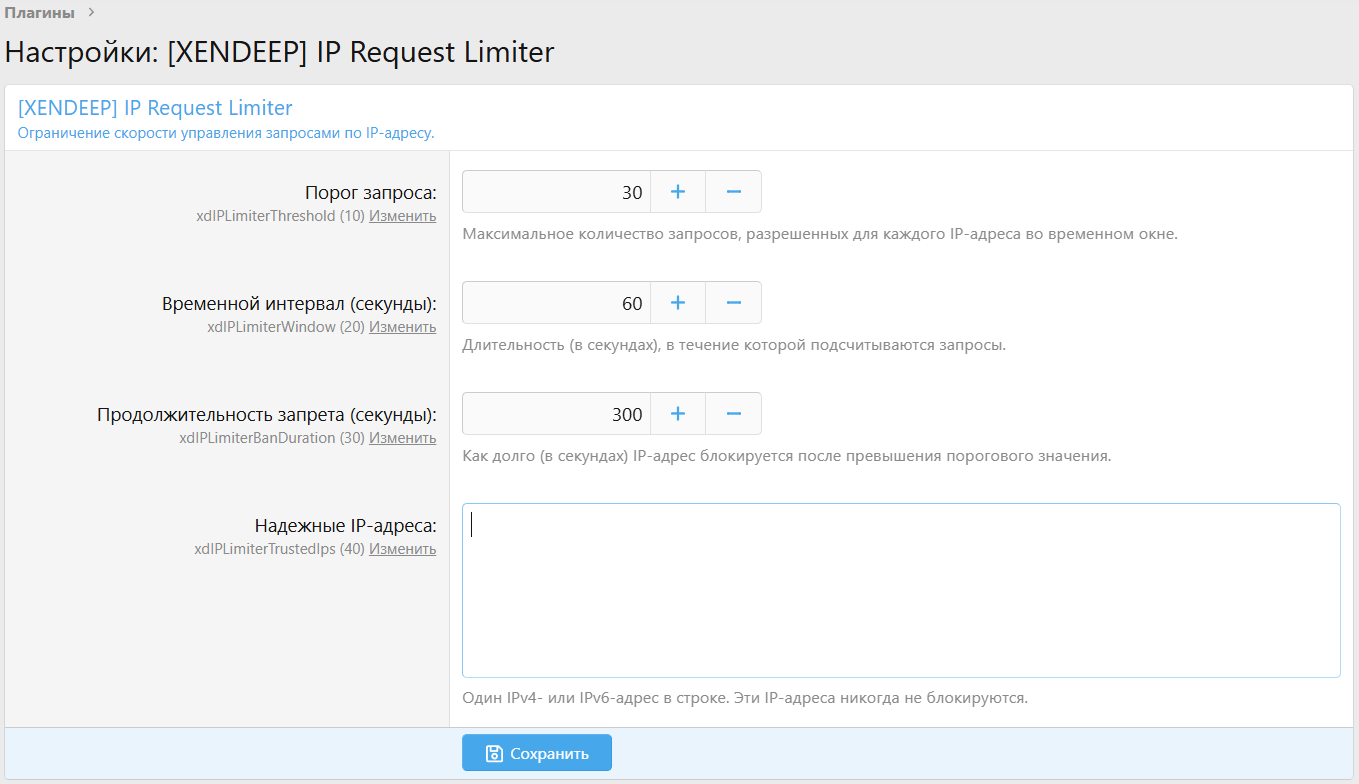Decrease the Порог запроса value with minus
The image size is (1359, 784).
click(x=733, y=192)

==

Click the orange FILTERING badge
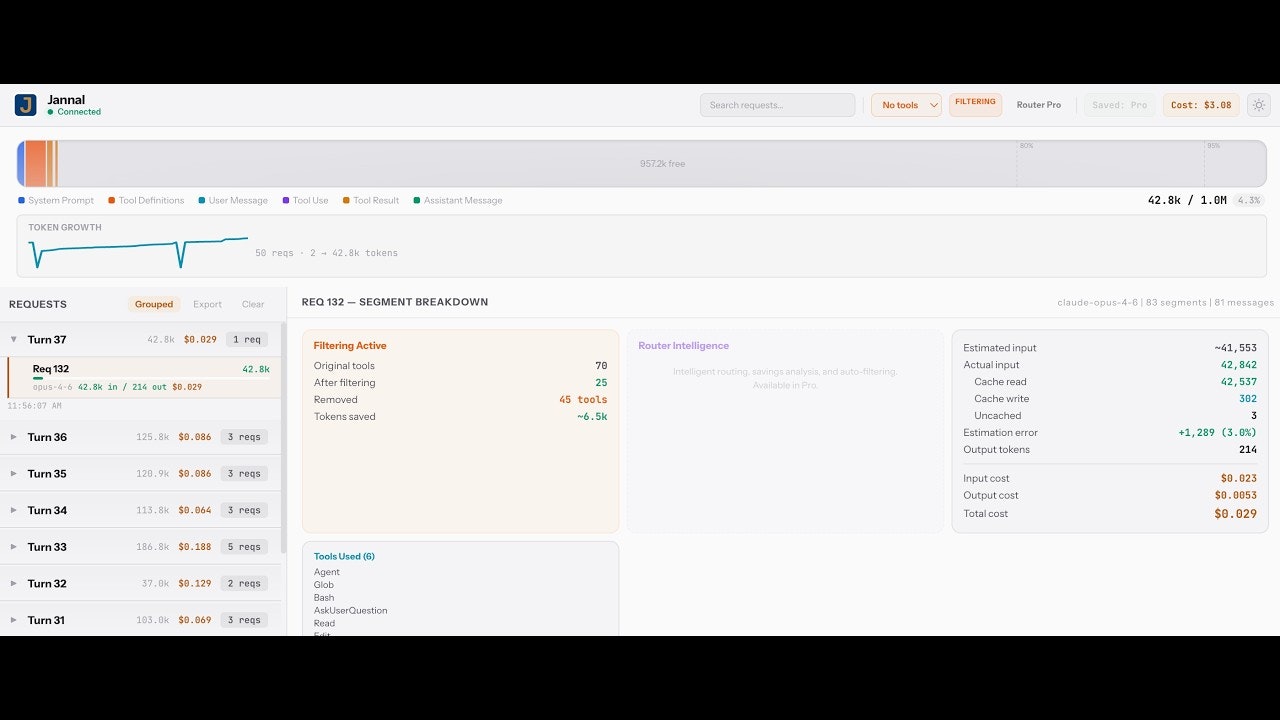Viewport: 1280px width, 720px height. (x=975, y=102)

...

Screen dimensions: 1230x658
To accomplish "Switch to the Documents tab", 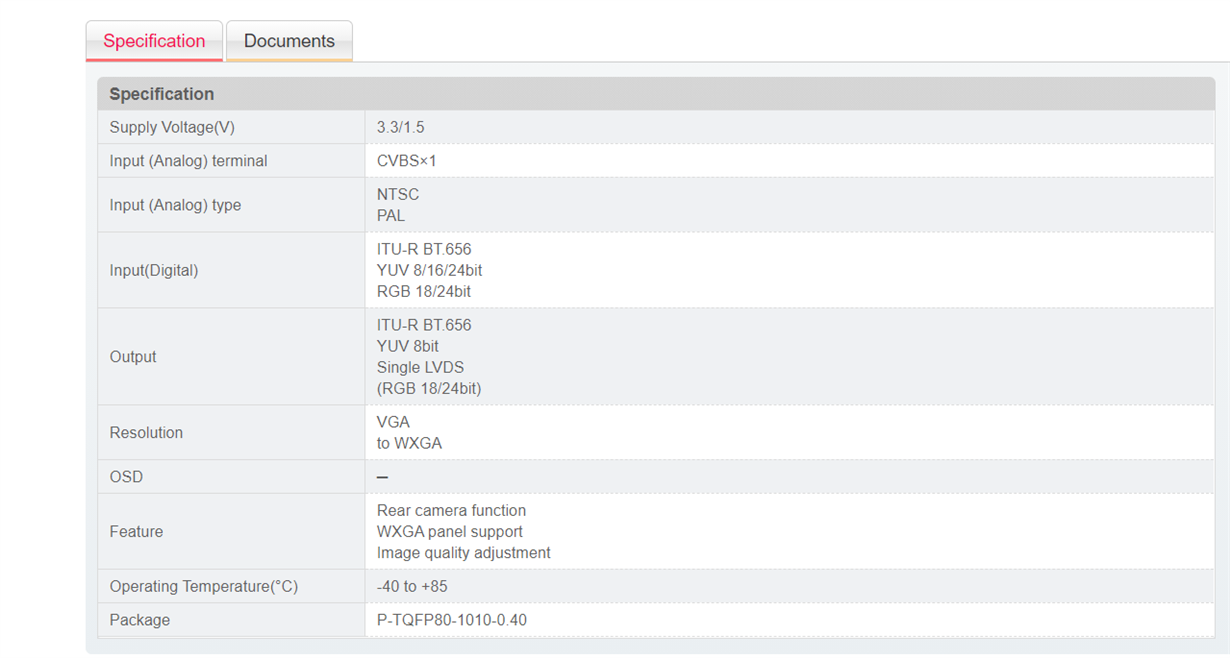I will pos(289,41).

Problem description
Give the lines running from the one containing "Decrease the Порог запроса value with minus" through the one containing "click(x=733, y=192)", inclusive, as a numbered list with blank lines omitted. Leave the pictures out of your answer.

Result of the exercise
1. Decrease the Порог запроса value with minus
2. The image size is (1359, 784).
3. click(x=733, y=192)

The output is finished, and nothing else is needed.